* **Supplied text**
= = = = = = =
LCSB-BioCore / COBREXA.jl

Constraint-Based Reconstruction and EXascale Analysis
https://lcsb-biocore.github.io/COBREXA.jl/
Apache License 2.0
43 stars 9 forks source link

inconsistent parsing of subsystems #803

Open mihai-sysbio opened 10 months ago

mihai-sysbio commented 10 months ago

Minimal code example to reproduce the problem

It looks like for some file formats the subsystem field might not be parsed. I've spotted this from two different models in SBML format, so I checked with the core E.coli.

using COBREXA
!isfile("e_coli_core.mat") && download("http://bigg.ucsd.edu/static/models/e_coli_core.mat", "e_coli_core.mat");
!isfile("e_coli_core.json") && download("http://bigg.ucsd.edu/static/models/e_coli_core.json", "e_coli_core.json");
!isfile("e_coli_core.xml") && download("http://bigg.ucsd.edu/static/models/e_coli_core.xml", "e_coli_core.xml");
json = load_model(StandardModel, "e_coli_core.json")
xml = load_model(StandardModel, "e_coli_core.xml")
mat = load_model(StandardModel, "e_coli_core.mat")
foreach(model -> println(length(filter(!isnothing, map(r -> reaction_subsystem(model, r), reactions(model))))), [json, xml, mat])

Expected result

I would expect the same number of subsystems present in the model:

95
95
95

Actual behavior

Only the JSON format returns 95 entries, for the others it's 0:

95
0
0
exaexa commented 10 months ago

Hi,

good point, this is a problem. Unfortunately I don't see how to fix this for the SBML models (SBML doesn't specify subsystems, maybe there would be a way to parse them from MIRIAM-style annotations or so?). But the .mat format indeed contains the subsystems directly in field subSystem. We will add the functionality.

Extra TODO: mirror the resulting patch to here: https://github.com/COBREXA/MATFBCModels.jl (we're slowly flipping&reorganizing everything over to the separate github org)

Thanks for the report! -mk

exaexa commented 10 months ago

@stelmo btw should we add subsystems to AbstractFBC interface? I recall we talked about that and it might be the case that I killed the idea with some argument that I don't recall anymore :sweat_smile: likely about the subsystems not being proper annotations and reactions not being able to have multiple subsystems or so.... :sweat_smile: :sweat_drops:

EDIT: my emojis don't seem to work, weird.

mihai-sysbio commented 10 months ago

how to fix this for the SBML models (SBML doesn't specify subsystems, maybe there would be a way to parse them from MIRIAM-style annotations or so?)
= = = = = = =
* **Dataset rows**
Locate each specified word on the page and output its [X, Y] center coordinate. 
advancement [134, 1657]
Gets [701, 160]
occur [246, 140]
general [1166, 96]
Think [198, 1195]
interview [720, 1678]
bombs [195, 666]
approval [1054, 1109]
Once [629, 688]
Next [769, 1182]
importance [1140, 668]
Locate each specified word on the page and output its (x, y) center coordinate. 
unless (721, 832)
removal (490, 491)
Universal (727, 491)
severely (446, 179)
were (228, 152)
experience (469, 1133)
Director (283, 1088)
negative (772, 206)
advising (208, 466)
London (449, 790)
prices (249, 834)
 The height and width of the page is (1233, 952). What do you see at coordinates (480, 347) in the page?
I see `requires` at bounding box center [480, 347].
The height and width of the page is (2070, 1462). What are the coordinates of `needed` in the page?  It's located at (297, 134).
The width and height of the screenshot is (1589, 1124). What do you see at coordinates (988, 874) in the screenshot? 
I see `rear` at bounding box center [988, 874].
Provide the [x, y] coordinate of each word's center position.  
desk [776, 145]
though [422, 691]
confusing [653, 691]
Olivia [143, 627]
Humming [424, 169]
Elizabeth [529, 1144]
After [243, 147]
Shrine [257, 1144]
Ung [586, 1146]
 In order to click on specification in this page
= = = = = = =
* **Task brief**
From the issue thread on subsystem parsing, reproduce the part that opens with the words containing "Minimal code example" and closes with "[json, xml, mat])", substituting "ObjectModel" for "StandardModel". The records have no role in this exercise.

* **The result**
Minimal code example to reproduce the problem

It looks like for some file formats the subsystem field might not be parsed. I've spotted this from two different models in SBML format, so I checked with the core E.coli.

using COBREXA
!isfile("e_coli_core.mat") && download("http://bigg.ucsd.edu/static/models/e_coli_core.mat", "e_coli_core.mat");
!isfile("e_coli_core.json") && download("http://bigg.ucsd.edu/static/models/e_coli_core.json", "e_coli_core.json");
!isfile("e_coli_core.xml") && download("http://bigg.ucsd.edu/static/models/e_coli_core.xml", "e_coli_core.xml");
json = load_model(ObjectModel, "e_coli_core.json")
xml = load_model(ObjectModel, "e_coli_core.xml")
mat = load_model(ObjectModel, "e_coli_core.mat")
foreach(model -> println(length(filter(!isnothing, map(r -> reaction_subsystem(model, r), reactions(model))))), [json, xml, mat])